[Dataset entries]

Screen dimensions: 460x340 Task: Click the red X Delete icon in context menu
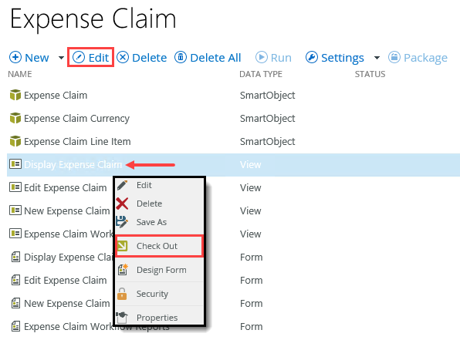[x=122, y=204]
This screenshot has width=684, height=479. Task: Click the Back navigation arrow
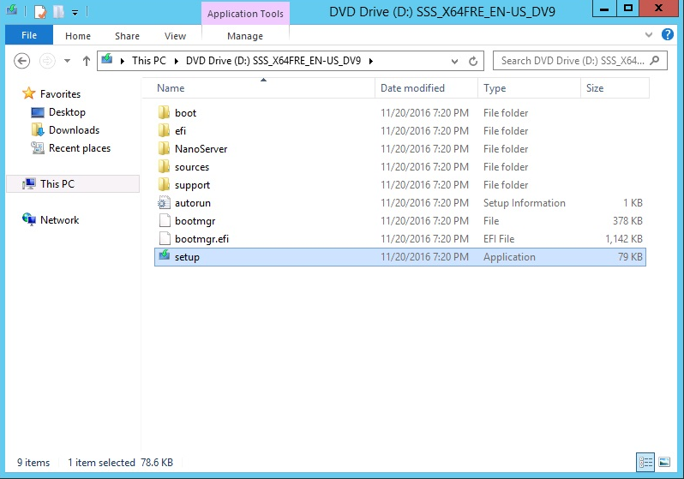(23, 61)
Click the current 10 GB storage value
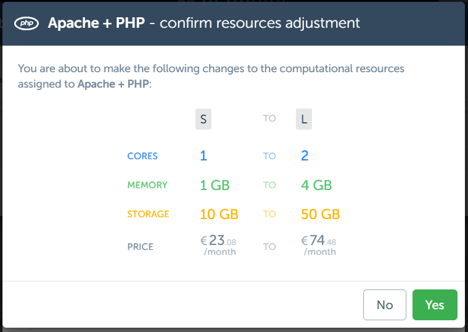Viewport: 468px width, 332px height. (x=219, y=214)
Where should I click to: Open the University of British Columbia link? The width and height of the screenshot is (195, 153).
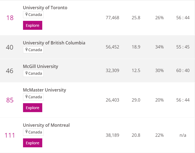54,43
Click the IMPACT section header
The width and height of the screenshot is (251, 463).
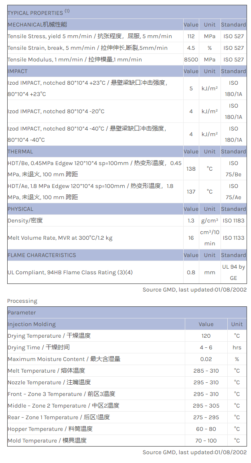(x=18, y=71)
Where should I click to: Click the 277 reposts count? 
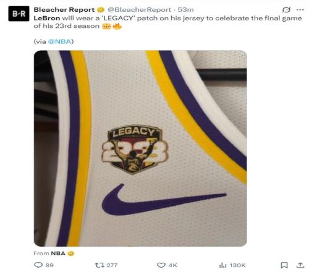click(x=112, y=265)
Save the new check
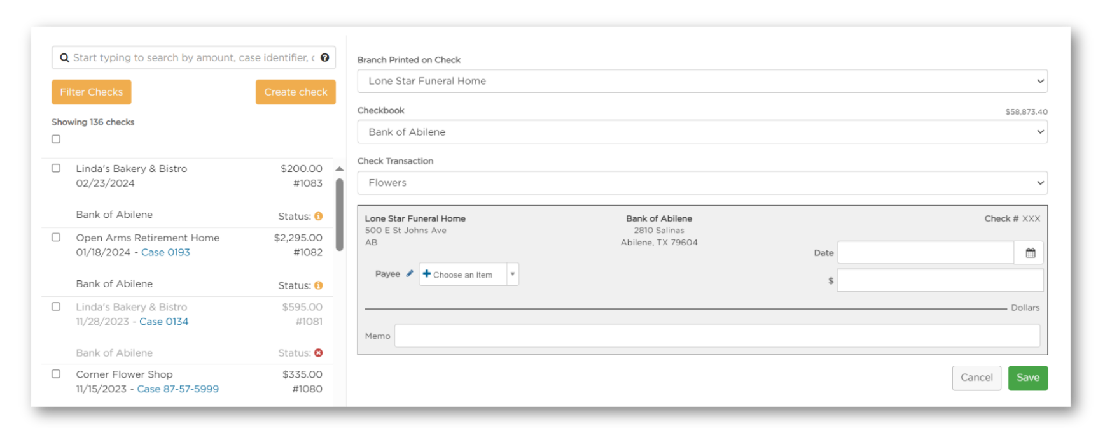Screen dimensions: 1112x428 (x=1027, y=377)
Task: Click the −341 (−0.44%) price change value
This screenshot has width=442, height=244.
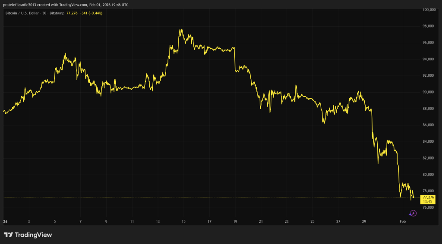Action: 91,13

--

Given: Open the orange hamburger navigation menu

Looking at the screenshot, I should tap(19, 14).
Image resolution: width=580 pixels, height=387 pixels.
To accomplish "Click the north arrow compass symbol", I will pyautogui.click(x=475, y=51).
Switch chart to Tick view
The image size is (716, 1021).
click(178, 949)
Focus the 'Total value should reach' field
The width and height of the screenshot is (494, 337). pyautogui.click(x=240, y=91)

▶ **Task directions**:
From the line holding "Click the IMPACT section header" to the line holding "Task: Click the −341", both included, retype the entries above exactly and drop the pictures.

▶ **Written response**:
Click the IMPACT section header
The width and height of the screenshot is (251, 463).
(x=18, y=71)
Where should I click to: Click the 277 reposts count? 
click(x=112, y=265)
Save the new check
Screen dimensions: 1112x428 (x=1027, y=377)
Task: Click the −341 (−0.44%) price change value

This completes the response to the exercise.